Il giudice di legittimità, annullando con rinvio per nuovo esame, ha evidenziato che ‹‹in presenza di patologie implicanti un significativo scadimento delle condizioni generali e di salute del detenuto, il giudice di merito deve motivare […] adeguatamente››; esiste un ‹‹un diritto di morire dignitosamente›› che non può essere (im)motivato sull’esito infausto proprio di ogni ‹‹condizione di natura›› (lacuna della motivazione), ma va giustificato alla luce di una contingenza oggettiva sulle quali il giudice a quo (riferendosi proprio alla Casa di reclusione di Parma ove il medesimo è ristretto) ne aveva affermato le deficienze strutturali (contraddizione dalla motivazione); ‹‹ferma restando l’altissima pericolosità del detenuto Salvatore Riina e del suo indiscusso spessore criminale›› che, non solo smentisce le notizie di gossip mediatico sulla benevolenza irragionevole della Suprema Corte, ma funge da premessa logica per l’insoddisfazione circa la valutazione del giudice a quo, sulla pericolosità del detenuto, che va valutata ed argomentata alla luce di ‹‹precisi argomenti di fatto, rapportati all’attuale capacità del soggetto di compiere, nonostante lo stato di decozione in cui versa, azioni idonee in concreto ad integrare il pericolo di recidivanza››. (Cass. Pen., Sez. 1, 22 marzo 2017, n. 27766).
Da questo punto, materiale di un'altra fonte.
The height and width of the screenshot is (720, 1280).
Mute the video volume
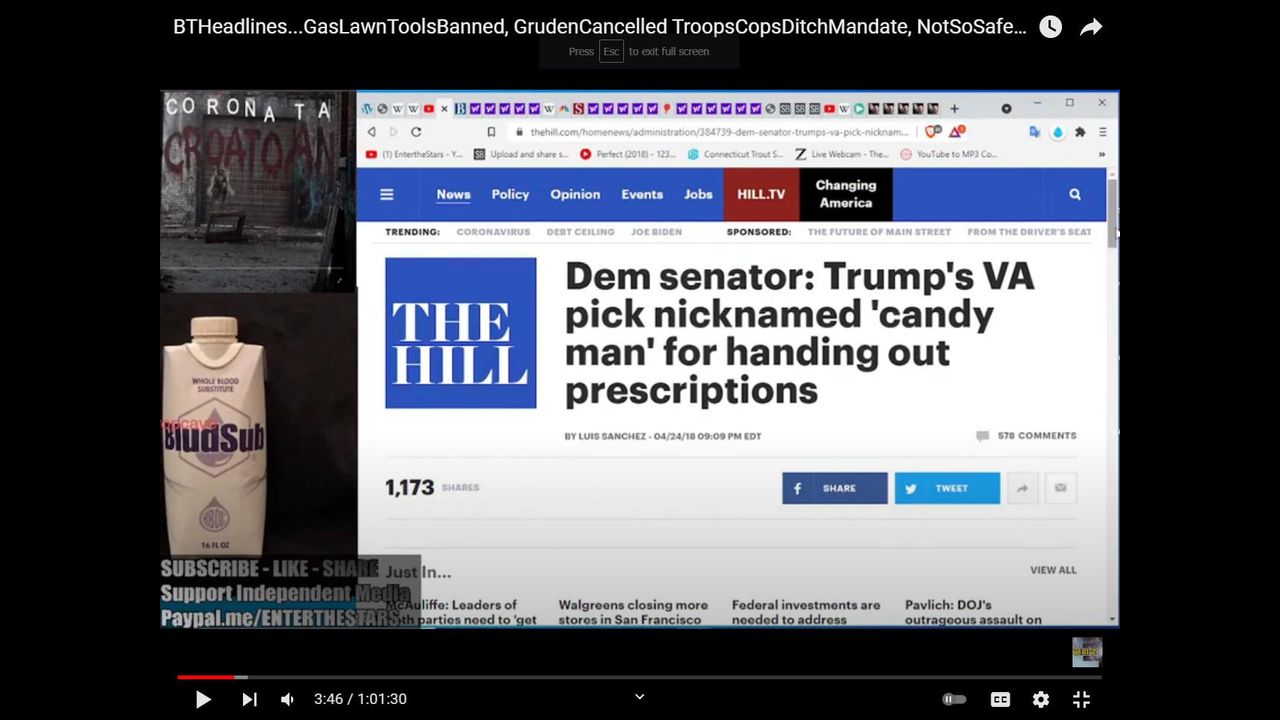(x=287, y=700)
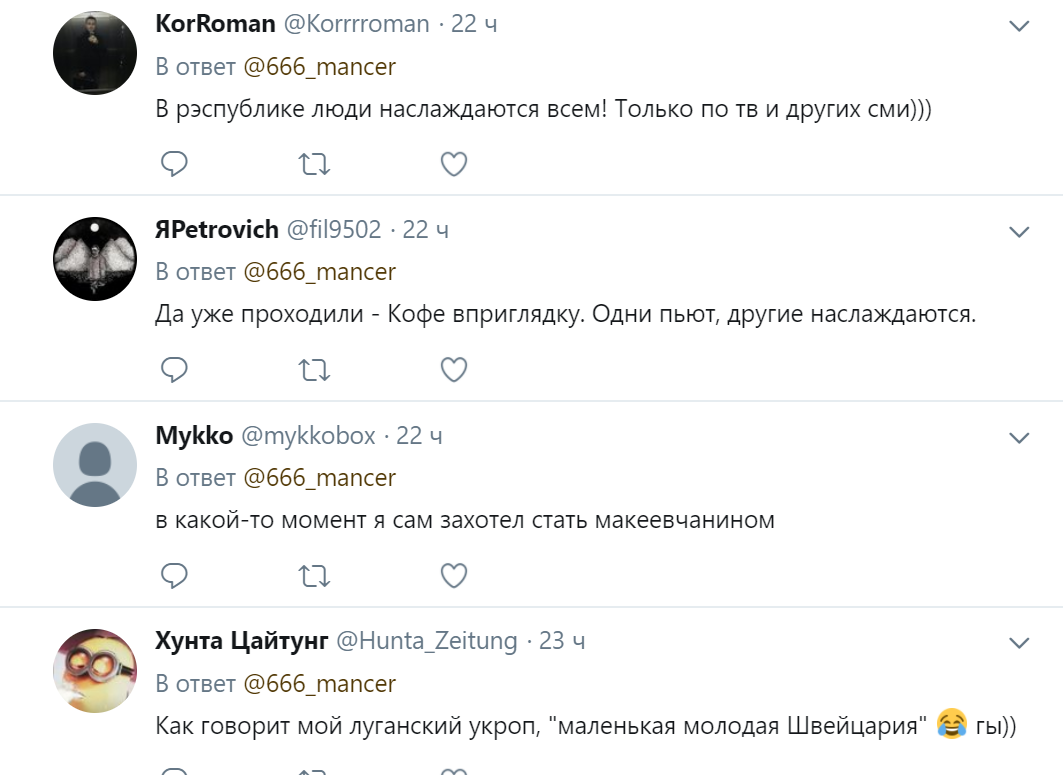The image size is (1063, 775).
Task: Like Mykko's tweet
Action: click(454, 575)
In definitiva, se il principio personalistico è l’idea fondante dell’ordinamento italiano, il valore dell’umanità, ancella della solidarietà sociale (art. 2 Cost.), non può essere derogato al punto da vanificare il modello dello stato di diritto. Ogni decisione ‹‹in nome del popolo italiano››, è giusta solo nella misura in cui rispetti le regole di diritto, che valgono per tutti, senza discriminazioni di sorta; il bagaglio offensivo delle devianze criminologiche di ogni detenuto, non può tradursi in una miopia discriminante sul rigetto di richieste di parte che - lontane dal giudizio morale - non possono essere considerate pretestuose ma sono proprie di tutti i detenuti, soprattutto al cospetto di un bene giuridico inviolabile: la vita; per questi motivi, la Cassazione ha riconosciuto ad “ogni” detenuto, il diritto ad una motivazione esaustiva, circa l’assenza di differenziale positivo delle cure e dei trattamenti fruibili in stato di libertà, diversi e più efficaci, rispetto a quelli prestati in regime di detenzione.

[1] C.Roxin, Politica criminale e sistema del diritto penale. Saggi di teoria del reato (a cura di) S.Moccia, Napoli, 1998.

[2]  Fonte ISTAT. Politica e Istituzioni.2016.

[3] Si fa rifermento alla sentenza della Corte EDU, 8 gennaio 2013, Torreggiani e a. c. Italia, ric. n. 43517/09, 46882/09, 55400/09, 57875/09, 61535/09, 35315/10 e 37818/10 dove è statoaccertata la violazione dell’art. 3 CEDU a danno di sette ricorrenti e, contestualmente, si è ingiunto allo Stato italiano ad offrire un ristoro adeguato e sufficiente per i casi di sovraffollamento carcerario, in conformità ai principi stabiliti dalla giurisprudenza della Corte; www.curia.europa.eu

[4] R. Bartoli, Il carcere come extrema ratio: una proposta concreta, inDir. Pen. Cont., n. 4 del 2016.

[5] G. Zagrebelsky, Postfazione, in L. Manconi - S. Anastasia -V. Calderone - F. Resta, Abolire il carcere, Milano, 2015.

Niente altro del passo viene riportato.